На отдых расположились под дорожным столбом у перекрестка, и мизантропический мистер Кодлин опустил занавес на райке, залез в него и уселся там на самое дно, выражая этим полное презрение к своим ближним, как вдруг с поворота дороги, по которой они только что шли, на них стали надвигаться две чудовищные тени. Девочка испугалась долговязых великанов, величественно выступавших под придорожными деревьями, но Коротыш успокоил ее и тут же исполнил туш на рожке, на который ему ответили веселыми криками.
– Грайндеровская братия? – громко осведомился он.
– Да! Да! – откликнулось сразу несколько голосов.
– Подходите, – сказал Коротыш. – Дайте на себя полюбоваться. Я так и думал, что это вы.
«Грайндеровская братия» поспешила на его зов и скоро поравнялась с ними.
Труппа мистера Грайндера, именуемая запросто «братией», состояла из юного джентльмена, юной леди на ходулях и самого мистера Грайндера, который пользовался в целях передвижения данными ему от природы ногами и тащил на спине барабан. Молодежь была одета в костюмы шотландских горцев, как во время выступлений перед публикой, но, поскольку к вечеру становилось прохладно и сыро, юный джентльмен набросил поверх шотландской юбочки матросскую куртку с чужого плеча, доходившую ему до щиколоток, а голову прикрыл шляпой с круглыми полями. Девица же куталась в старенький бурнус и была повязана носовым платком. Их шотландские шапочки, украшенные иссиня-черными перьями, мистер Грайндер нес на своем инструменте.

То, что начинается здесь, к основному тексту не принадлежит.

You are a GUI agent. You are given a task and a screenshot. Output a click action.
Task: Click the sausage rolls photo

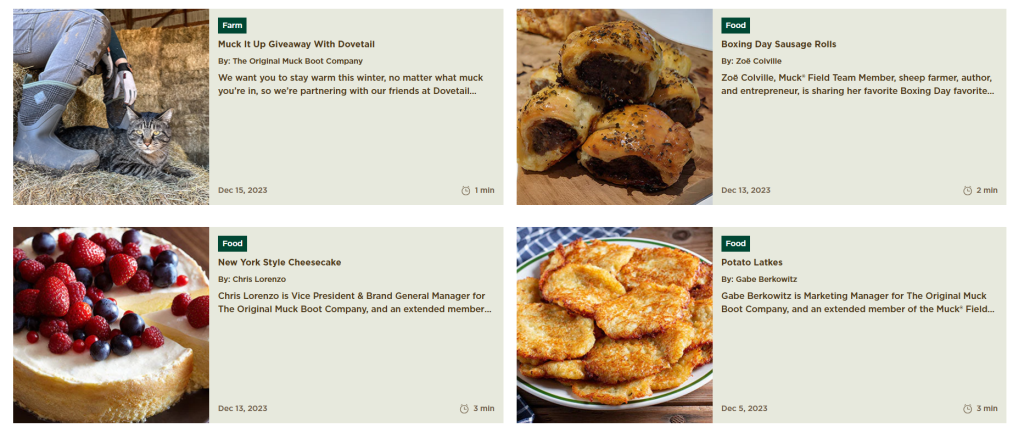[615, 106]
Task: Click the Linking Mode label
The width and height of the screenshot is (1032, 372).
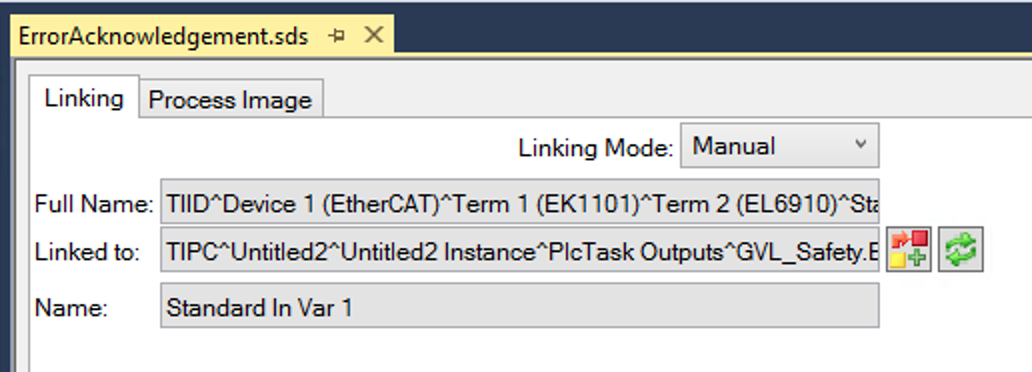Action: tap(595, 147)
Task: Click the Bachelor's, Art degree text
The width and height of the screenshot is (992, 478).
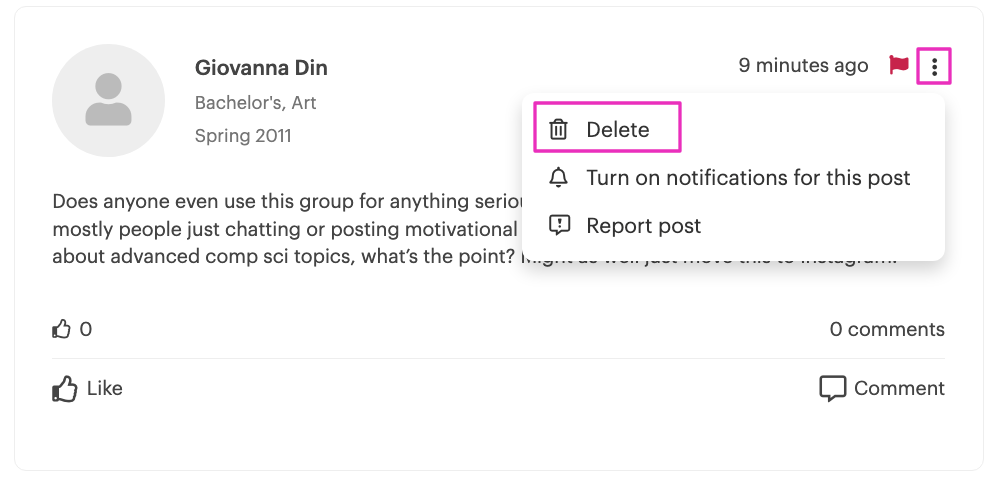Action: coord(255,103)
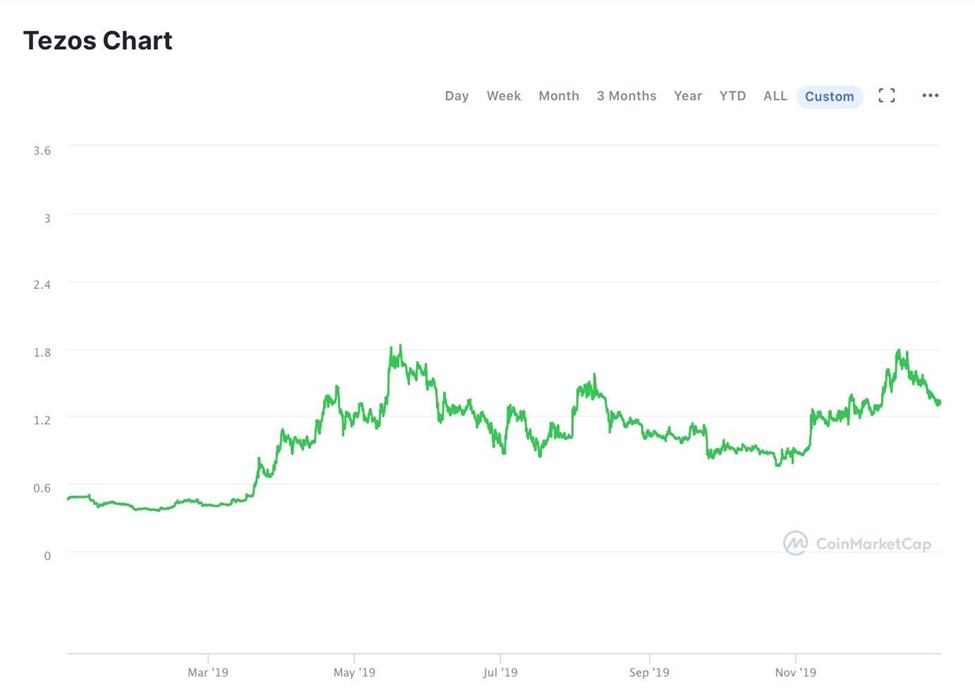Select the 3 Months range
This screenshot has height=692, width=975.
click(x=626, y=96)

– На скачки направляетесь? – сказал мистер Грайндер, тяжело переводя дух. – Мы тоже. Здравствуй, Коротыш!
И они обменялись дружеским рукопожатием. Молодые люди, вознесшиеся слишком высоко для обычных приветствий, поздоровались с Коротышом по-своему. Юный джентльмен поднял правую ходулю и похлопал его по плечу, а юная леди тряхнула тамбурином.
– Упражняются? – спросил Коротыш, показывая на ходули.
– Нет, – ответил Грайндер. – Просто не хотят тащить их на себе. Им больше нравится вот так шагать, и окрестности сверху лучше видно. Вы какой дорогой пойдете? Мы ближней.
– Мы, собственно говоря, шли самой дальней, – сказал Коротыш, – потому что думали остановиться на ночлег, до него не больше полутора миль. Но если выгадать сегодня две-три мили, на завтра меньше останется. Так что не отправиться ли нам вместе с вами?
– А где твой компаньон? – спросил Грайндер.
– Здесь он! – крикнул мистер Томас Кодлин, высунув голову на авансцену и скорчив такую физиономию, какую там не часто приходилось созерцать. – Здесь! И вот что он вам скажет: ему приятнее будет увидеть, как его компаньон заживо сварится в кипятке, чем тащиться дальше на ночь глядя.